Terungkapnya perdagangan gelap dua kucing hutan ini, kata Suprapto, lantaran ada yang menawarkannya di media sosial. Petugas BKSDA pun menyamar pura-pura sebagai calon pembeli. Akhirnya diketahui pedagang hewan yang dilindungi UU itu  berasal dari Sekura dan kucing hutan itu berasal dari Selakau.

“Sebenarnya ada anak kucing hutan, satu ekornya bersama ibunya sedangkan dua ekor berhasil ditangkap untuk diperdagangkan,” jelas Suprapto.

Dalam negosiasi kucing hutan itu, diketahui dijual dengan harga Rp 200 ribu per ekor. Namun dengan sigap petugas BKSDA Seksi Wilayah III Singkawang berhasil menggagalkannya. Suprapto menegaskan, memperjualbelikan kucing hutan dilarang oleh UU, dan ada sanksi pidananya.

“Sanksinya Undang-Undang Nomor 5 Tahun 1990 dengan ancaman pidana bisa setahun penjara,” katanya mengimbau agar satwa yang diindungi UU dilarang dipelihara atau diperjualbelikan.

Terpisah, Wakil Ketua DPRD Kota Singkawang, Sumberanto Tjitra, mengatakan jual beli kucing hutan, harus diketahui terlebih dahulu dari pelaku apakah dengan sengaja atau tidak.

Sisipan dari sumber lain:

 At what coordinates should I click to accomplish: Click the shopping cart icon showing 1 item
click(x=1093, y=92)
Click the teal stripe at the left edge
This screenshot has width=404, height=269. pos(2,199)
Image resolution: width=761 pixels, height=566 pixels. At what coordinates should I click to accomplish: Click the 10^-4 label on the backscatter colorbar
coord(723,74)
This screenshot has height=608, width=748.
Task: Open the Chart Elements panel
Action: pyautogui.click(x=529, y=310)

Tak dirincinya maksud disengaja terhadap satwa dilindungi.

“Jadi ketika masyarakat tidak mengetahui bahwa kucing hutan itu dilarang diperjualbelikan atau dipelihara, maka tidak langsung dipidana,” ujar Sumberanto Tjitra.

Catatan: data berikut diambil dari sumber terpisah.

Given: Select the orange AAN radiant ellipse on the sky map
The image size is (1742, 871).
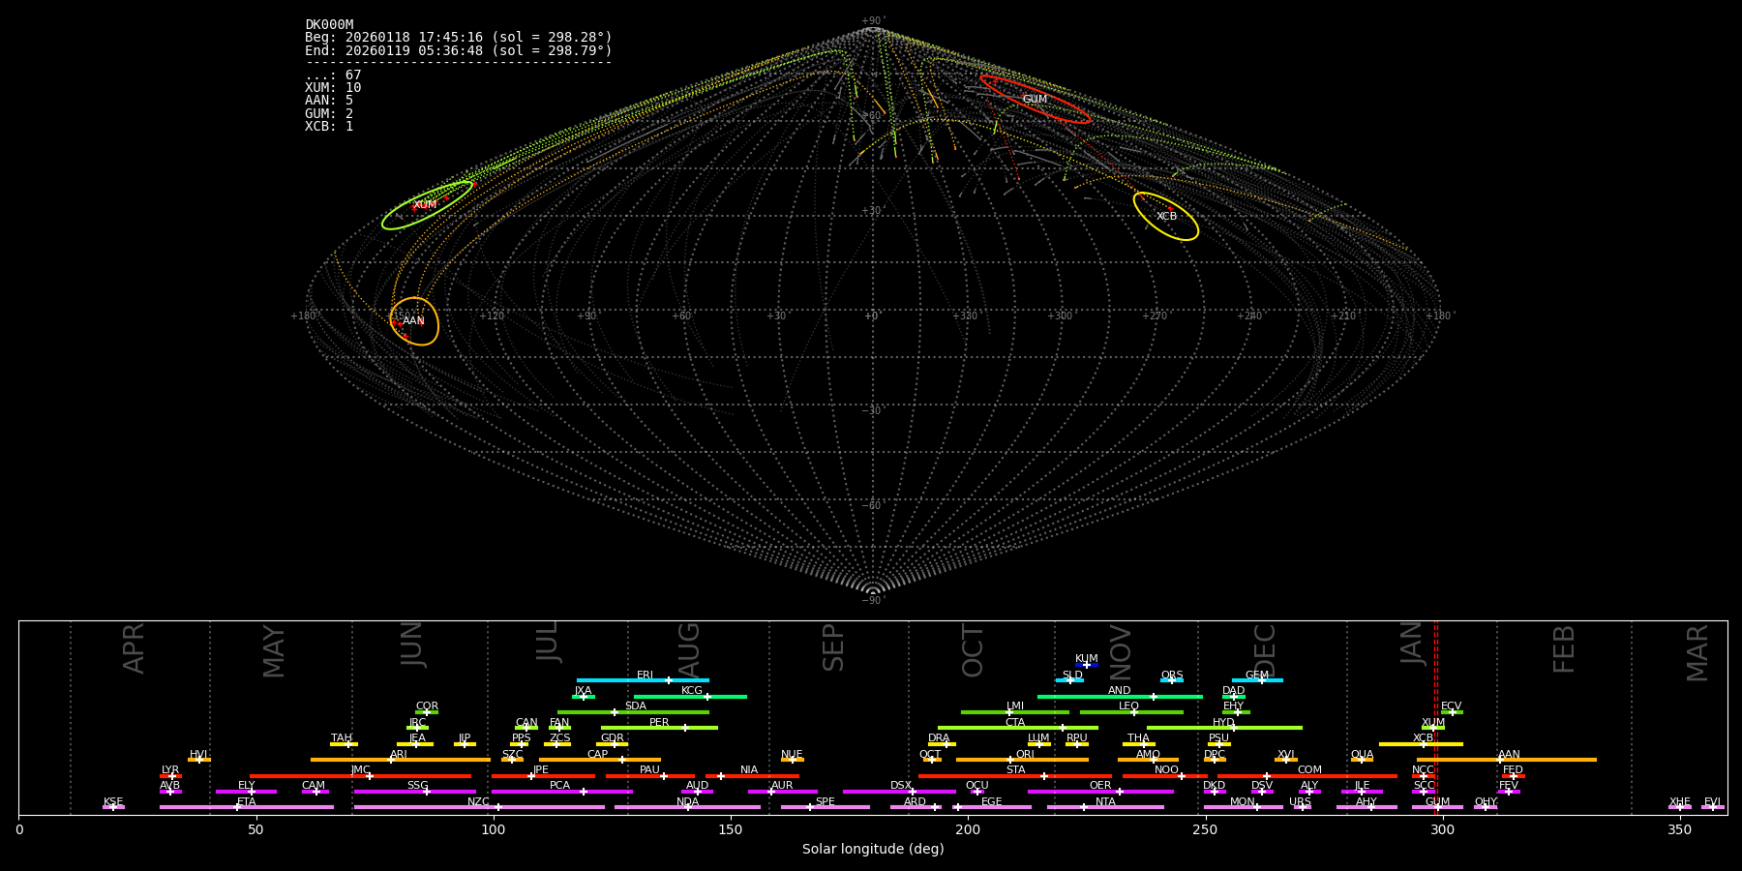Looking at the screenshot, I should coord(414,320).
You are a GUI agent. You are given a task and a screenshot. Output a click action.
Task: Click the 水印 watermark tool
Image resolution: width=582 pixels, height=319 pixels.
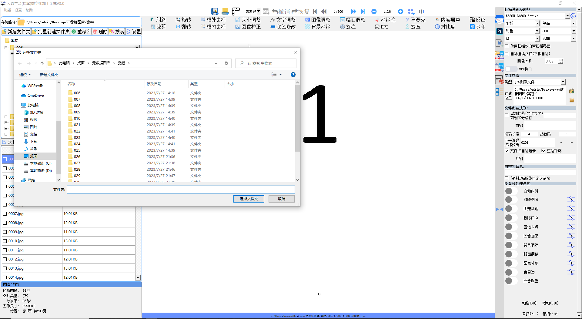(477, 27)
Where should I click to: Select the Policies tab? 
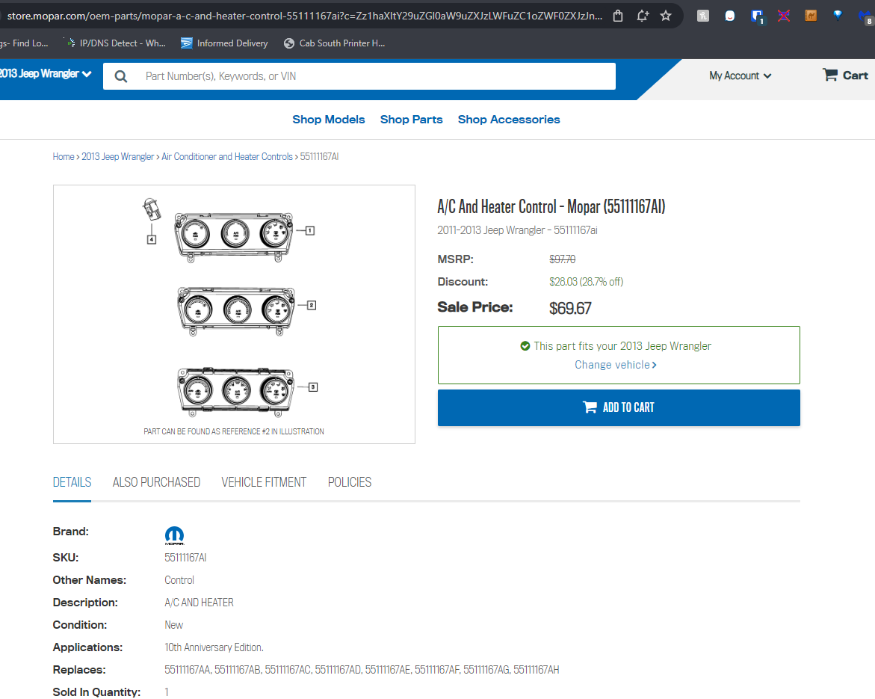pos(350,482)
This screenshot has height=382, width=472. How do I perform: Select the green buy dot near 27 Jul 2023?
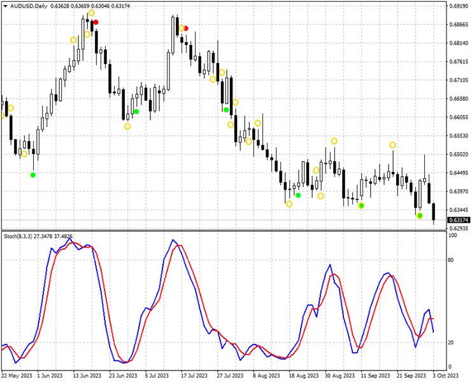coord(226,110)
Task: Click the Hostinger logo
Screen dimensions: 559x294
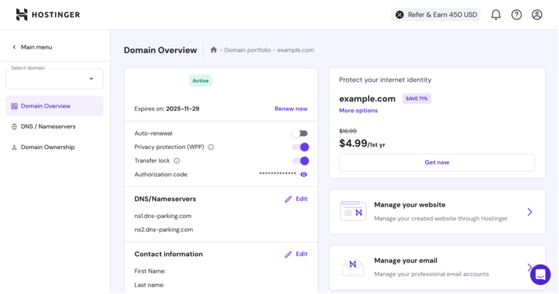Action: [48, 15]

Menurut dia, hewan langka perlu dilindungi termasuk kucing hutan dan tentu sosialisasi kepada masyarakat perlu dilakukan. Bisa melalui media sosial seperti instagram, whatsapp, facebook dan lainnya yang saat ini sudah sangat familiar dengan masyarakat.

“Memang ketika bicara penegakan hukum itu gampang, tapi paling penting bagaimana masyarakat bisa sadar hukum dan mengetahui yang dilarang atau yang dibolehkan,” katanya.

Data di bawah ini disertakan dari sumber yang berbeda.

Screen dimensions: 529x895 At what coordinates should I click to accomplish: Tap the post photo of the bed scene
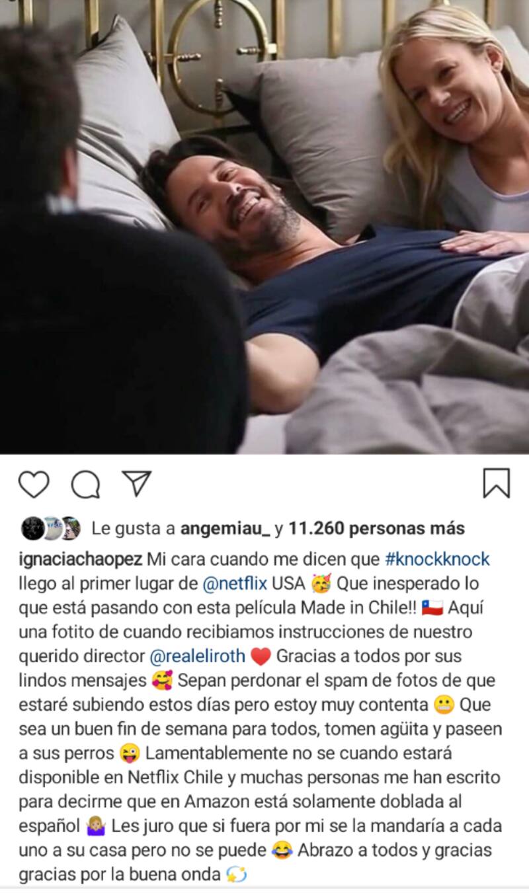pos(265,227)
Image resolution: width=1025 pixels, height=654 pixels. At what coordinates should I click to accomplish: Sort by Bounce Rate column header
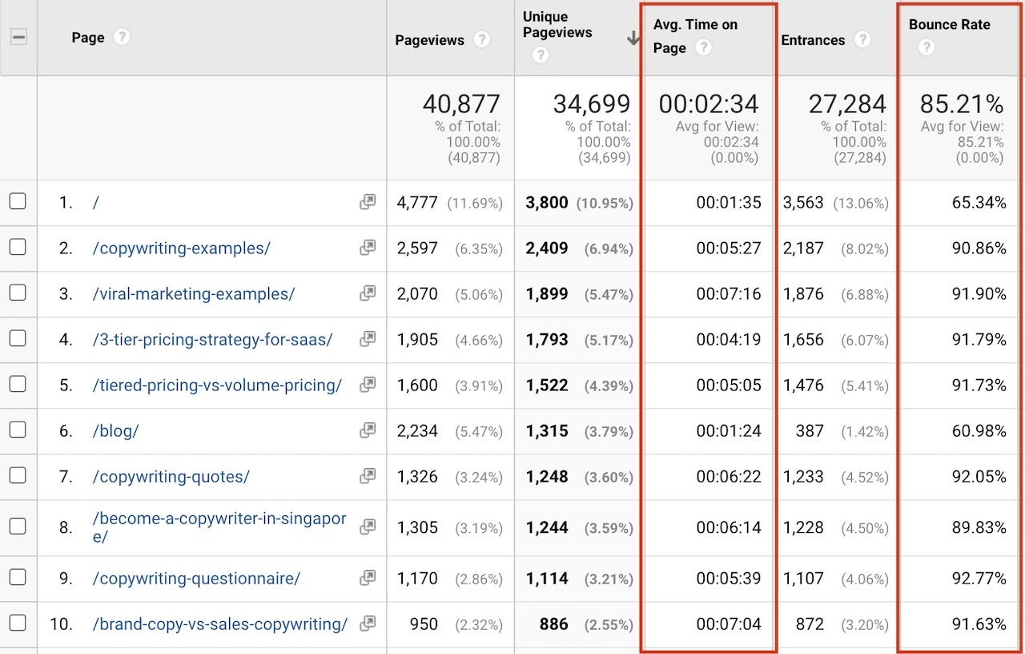950,24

Terus diberikan penyuluhan sehingga penegakan hukum bisa dilakukan. “Sebaiknya diberitahu dulu apa yang dilakukannya dilarang oleh undang-undang, namun ketika melakukan kedua kali maka bisa dijerat hukum,” ujar Sumberanto.

Pengetahuan masyarakat juga perlu ditingkatkan sehingga ketika menemukan hewan yang langka dan dilindungi, warga tidak langsung membunuh. Tetapi mengamankannya dan dibawa atau melapor ke BKSDA.

Kucing hutan, kucing batu atau Pardofelis marmorata termasuk kucing liar kecil dari Asia Selatan dan Asia Tenggara. Sejak 2002, jenis kucing ini terdaftar dalam spesias rentan punah oleh IUCN.

Populasi dan terjadi kepadatan rendah terhadap satwa yang terancam punah bila tak dilindungi UU. Total populasi efektif kurang dari 10.000 individu dewasa, dengan tiada populasi tunggal berjumlah lebih dari 1.000.

Spesies ini dulunya dianggap garis keturunan pantherine dari kucing besar. Analisis genetiknya erat kaitan dengan kucing emas dan kucing merah, yang semuanya menyimpang dari felid lain sekitar 9,4 juta tahun yang lalu.